» **PROBLEM**:
Pictures stay out of the answer, but every line of the material must be restated exactly.

▬▬▬

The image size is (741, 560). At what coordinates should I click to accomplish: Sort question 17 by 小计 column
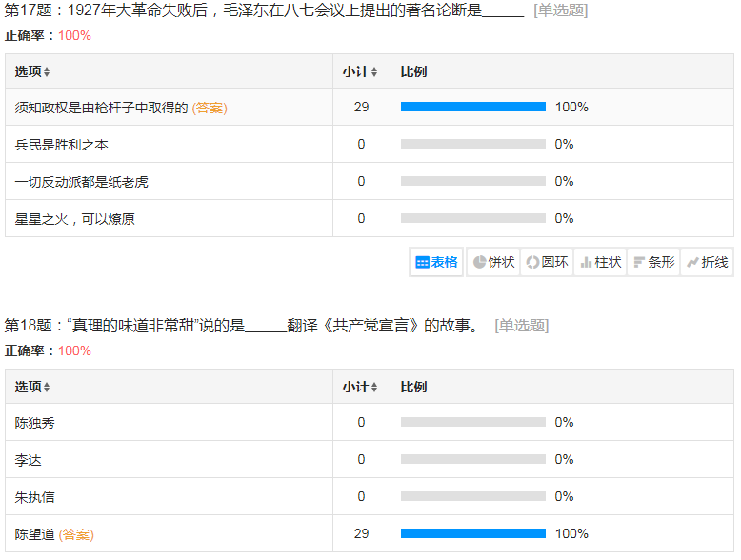click(361, 71)
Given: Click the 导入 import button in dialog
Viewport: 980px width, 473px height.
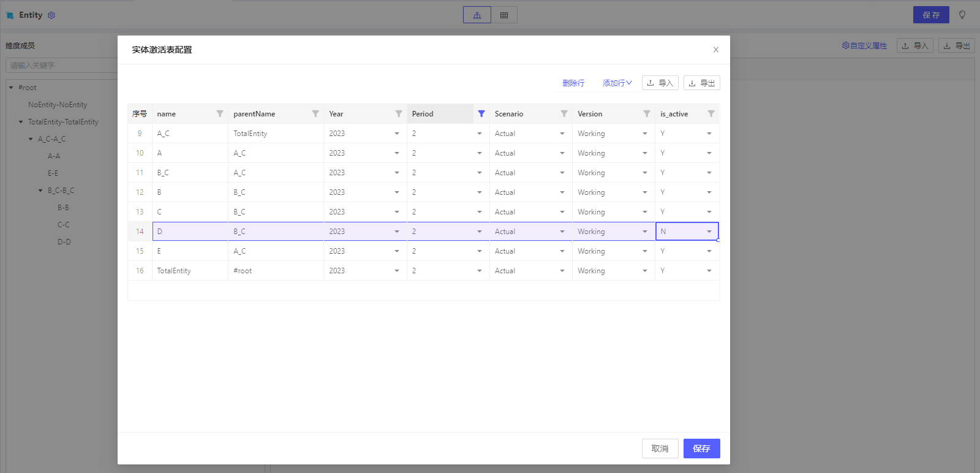Looking at the screenshot, I should [660, 83].
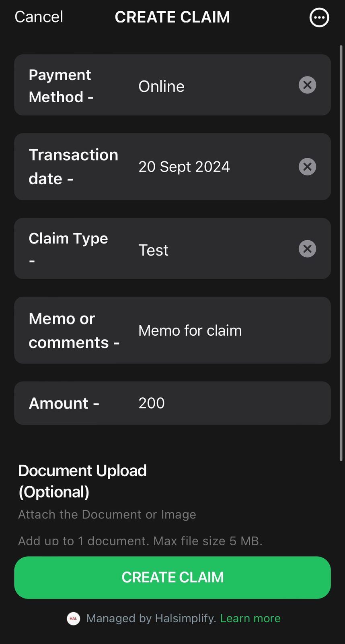Tap the Attach the Document or Image text
This screenshot has width=345, height=644.
point(107,514)
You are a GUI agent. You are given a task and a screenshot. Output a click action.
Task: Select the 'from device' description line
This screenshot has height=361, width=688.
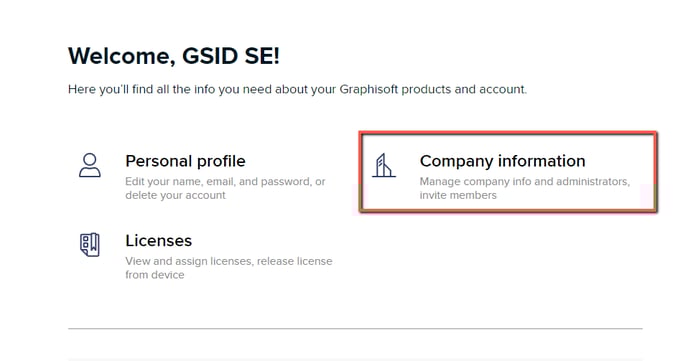pyautogui.click(x=154, y=275)
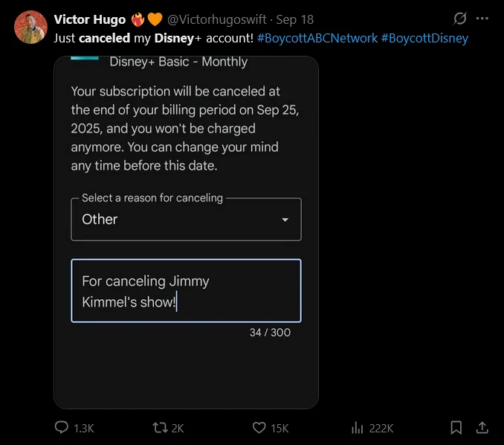Viewport: 504px width, 445px height.
Task: Open the Sep 18 timestamp link
Action: point(294,19)
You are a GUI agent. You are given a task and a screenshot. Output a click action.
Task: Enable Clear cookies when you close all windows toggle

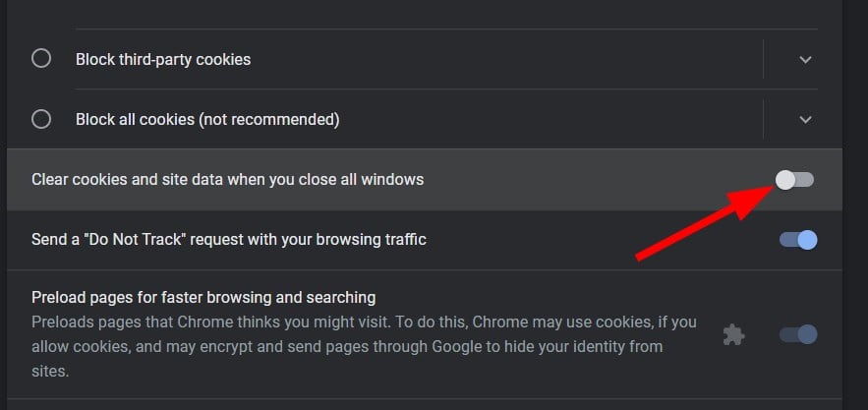[x=795, y=180]
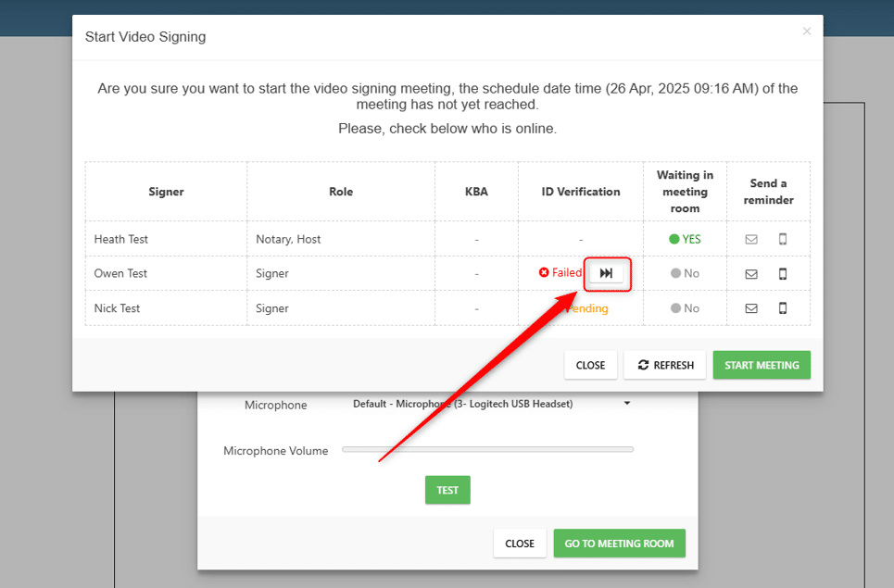
Task: Send email reminder to Heath Test
Action: (x=751, y=239)

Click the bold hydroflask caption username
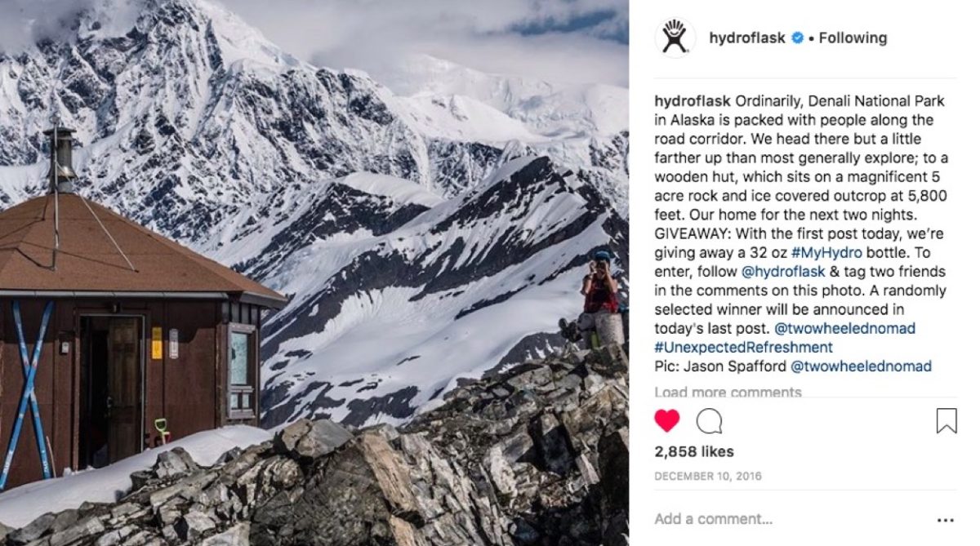point(693,101)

▬▬▬

» **ANSWER FOR THIS EXERCISE**:
The image size is (741, 560). At what coordinates should I click to accomplish: Sort question 17 by 小计 column
click(361, 71)
Given: Click the 导入 import button in dialog
Viewport: 980px width, 473px height.
Looking at the screenshot, I should [660, 83].
Tap the Attach the Document or Image text
This screenshot has width=345, height=644.
point(107,514)
You are a GUI agent. You are given a task and a screenshot. Output a click action.
Task: Select the 'from device' description line
This screenshot has height=361, width=688.
pyautogui.click(x=154, y=275)
Viewport: 504px width, 445px height.
Task: Open the Sep 18 timestamp link
Action: point(294,19)
You are a GUI agent. You are given a task and a screenshot. Output a click action.
Task: Enable Clear cookies when you close all windows toggle

[x=795, y=180]
Task: Send email reminder to Heath Test
Action: (x=751, y=239)

Click the bold hydroflask caption username
point(693,101)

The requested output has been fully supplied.